The Debtor contends that if there was, in fact, a reaffirmation, it was only oral and, therefore, unenforceable. Furthermore, he claims it unenforceable for lack of consideration. The Defendant, of course, contends that the new promise is enforceable although oral and that no new consideration is required.

The Bankruptcy Act did not provide for revival or reaffirmation of debts discharged in bankruptcy, nor did it deal with the effect of a reaffirmation. Accordingly, the validity and enforcement of reaffirmations are governed by the applicable state law. The majority of states hold that a discharged debt may be revived by a new promise. 1A Collier on Bankruptcy, ¶ 17.33 (14th ed. 1981).

It is well settled that a discharge destroys only the remedies normally available to a creditor, but does not cancel the debt. Zavelo v. Reeves, 227 U.S. 625, 33 S.Ct. 365, 57 L.Ed. 676 (1913). On this basis, most states, including Florida do not require new additional consideration to support the reaffirmation. As the Florida Supreme Court stated in Silva v. Robinson, 115 Fla. 830, 156 So. 280 (1934), “The obligation being'a continuing one, the consideration continues with it, and just so long as the moral obligation exists the obligation is a sufficient consideration for a new promise. If, therefore, a new promise to pay a discharged debt is made, the defense of want of consideration cannot exist.”
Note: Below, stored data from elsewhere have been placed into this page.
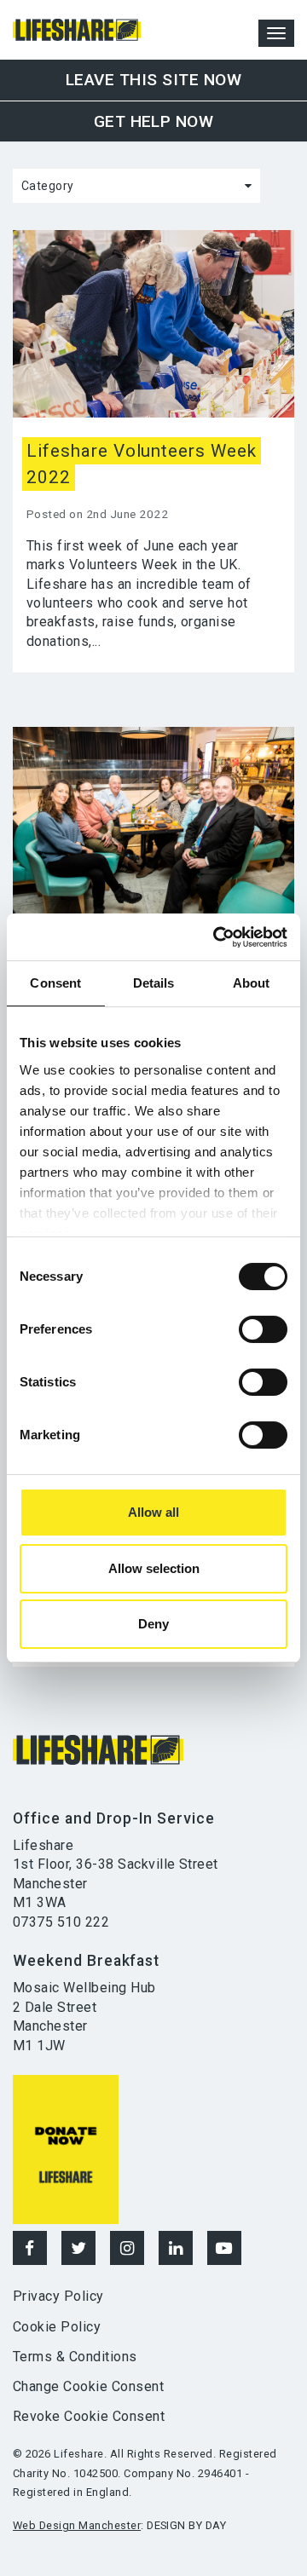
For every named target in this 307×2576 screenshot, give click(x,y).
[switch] (263, 1329)
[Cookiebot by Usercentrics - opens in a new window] (216, 937)
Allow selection (154, 1568)
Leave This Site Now (153, 79)
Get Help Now (154, 121)
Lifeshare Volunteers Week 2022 (141, 464)
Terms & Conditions (75, 2356)
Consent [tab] (55, 983)
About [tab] (251, 983)
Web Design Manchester (77, 2525)
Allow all (153, 1512)
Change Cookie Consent (88, 2386)
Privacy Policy (58, 2296)
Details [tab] (154, 983)
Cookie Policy (57, 2327)
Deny (153, 1623)
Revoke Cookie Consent (89, 2416)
Florida also follows the majority, recognizing that the new promise may be made orally and a writing is not necessary. Silva, supra; 1A Collier on Bankruptcy, ¶ 17.35 at 1759 (14th ed. 1981).

The only question remaining is whether the Debtor did in fact reaffirm the debt to the Defendant. The Debtor admits that he told the Defendant “not to worry” and that he would continue paying the debt regardless of the bankruptcy proceeding and discharge. The Debtor’s ex-wife and *166the Defendant both testified that the Debt- or met with the Defendant several times and orally reaffirmed the debt subsequent to the commencement of these proceedings. Although the Debtor denies this, he admits that he continued the payments to the Defendant for over a year, totalling more than $1,000. Furthermore, the Defendant claims that she filed no claim against the Debtor’s estate in reliance on that alleged promise. However, to be enforceable, the new promise must be express, distinct and unambiguous. Allen v. Ferguson, 85 U.S. (18 Wall.) 1, 21 L.Ed. 854 (1874). Mere acknowledgement of the debt is not sufficient to revive it after discharge, nor is an expression of hope or expectation of later payment. Even partial payment of the debt does not create an enforceable reaffirmation or operate as a new promise. Allen, supra. This is not changed by the fact that the creditor neglected to file a claim against the Debt- or’s estate, even if she so acted in reliance on the Debtor’s communications or his suggestion. See Collier, supra at ¶ 17.34. In light of these principles, the Court is satisfied that the Debtor’s comments or reassurances were less than what is required to revive the discharged debt and did not operate as a reaffirmation. Therefore, the debt remains discharged and unenforceable by the Defendant.

In accordance with the foregoing, it is

ORDERED, ADJUDGED AND DECREED that final judgment on the Defendant’s Counterclaim be, and the same hereby is, entered in favor of the Plaintiff and against the Defendant, and the Counterclaim be, and the same hereby is, dismissed.